Beun - Moving Image


According to German philosopher Guenther Anders, Auschwitz and Hiroshima inaugurate an era in which humanity is incapable of representing what it has set up or created. The impossibility of representing catastrophe is, paradoxically enough, not related to the absence of visual documentation.

Today, evidence of disputes, war and classified information comes in the wake of the Internet, social media and the television. In our current society sites of dispute and conflict are no longer censored in any form but rather made into media spectacles. According to Anders, the un-representable is primarily defined as the inability to take measure of disaster. What is the role of photography in the new era of un-representable disaster? How, then, can we describe traumatic events or classified sites without veering into sensationalism? How do we provide information without succumbing to over-hyped curiosity or ‘conflict porn’?

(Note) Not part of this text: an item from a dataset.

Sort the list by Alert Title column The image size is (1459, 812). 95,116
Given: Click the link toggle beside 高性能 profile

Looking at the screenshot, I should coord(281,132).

Beun is an immersive single-screen video which engages with society's increasing desire to capture and disseminate images of conflict. The video piece begins with an Associated Press Photograph of the Warsaw concentration camp in Poland. Klenz translated this archive image into a life-size architectural model in her studio, following the same spatial arrangements and dimensions of the original archive image. The architectural set was placed on a180degree revolving stage platform, which involved a rotation around the space’s own axis. Different digital software programs, algorithms and digital techniques of data-bending were used to transform or erase information of the video file. By digitally altering the visual code of the video file, the images become fractured, deformed and disfigured into digital codec mismatch.

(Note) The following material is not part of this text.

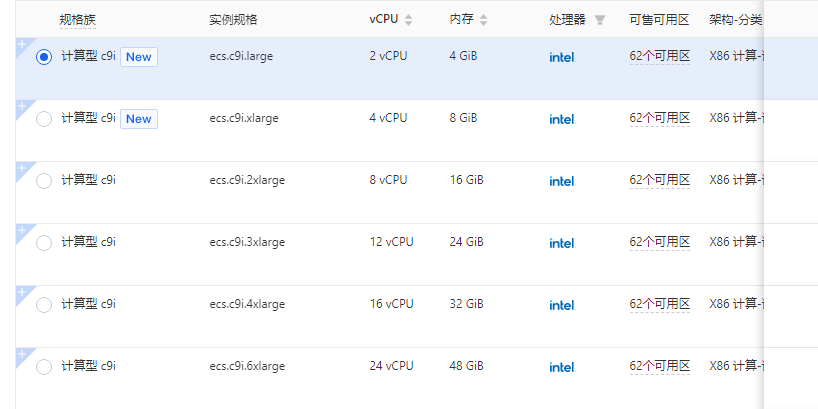
Task: Open the 处理器 column filter funnel
Action: (600, 20)
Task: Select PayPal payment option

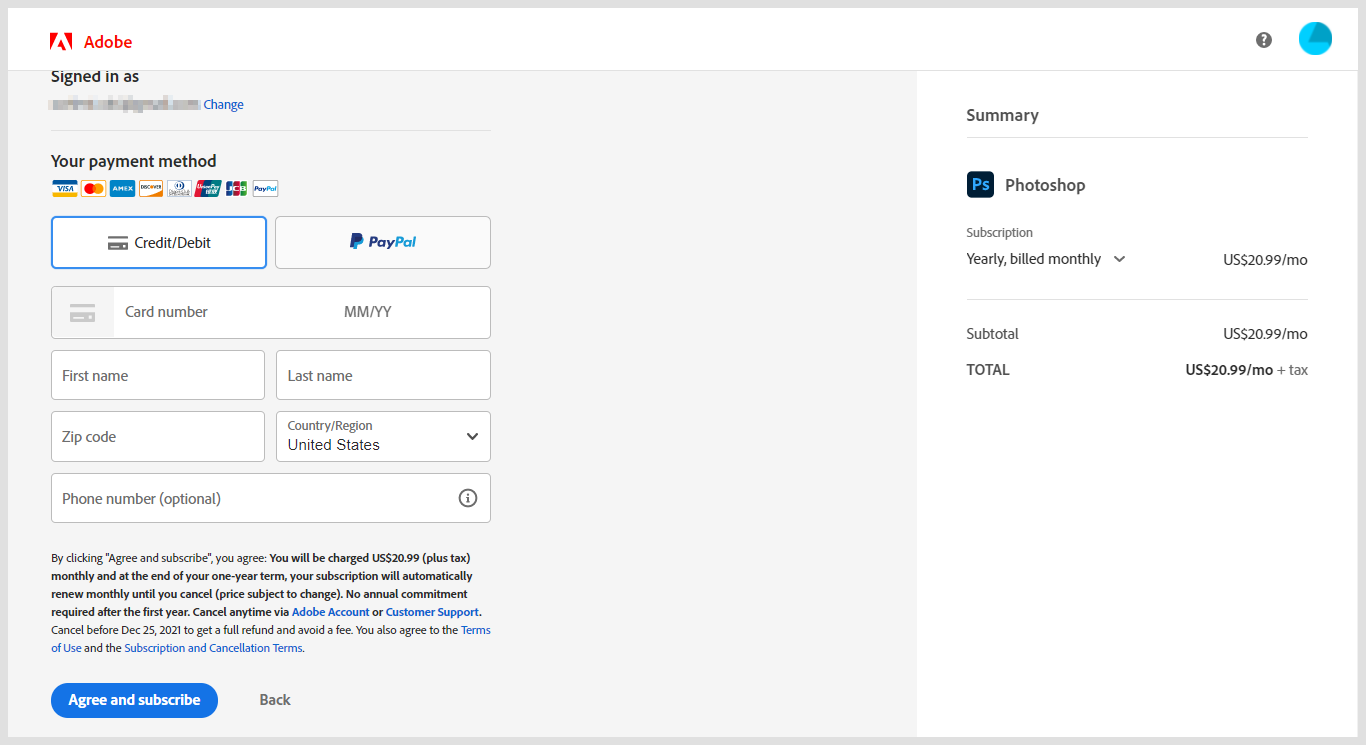Action: pyautogui.click(x=383, y=243)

The effect of these fragmentations in Beun is to de-stabilise the viewer's understanding of this historically charged site and to quietly provoke the question whether we really know and understand the imagery of such sites that have been widely circulated through reproductions and the mass media.

Beun intends to opens up a conversation about the contemporary socio-digital conditions of our current photographic culture in relation to environments of conflict and dispute. The series challenges the directness of traditional photographic reportage as a methodology to represent traumatic environments and events, instead engages with the shifting meanings of the word document, forging new visual paths through the documentary field that has been transformed over the last decade by radical technological advances.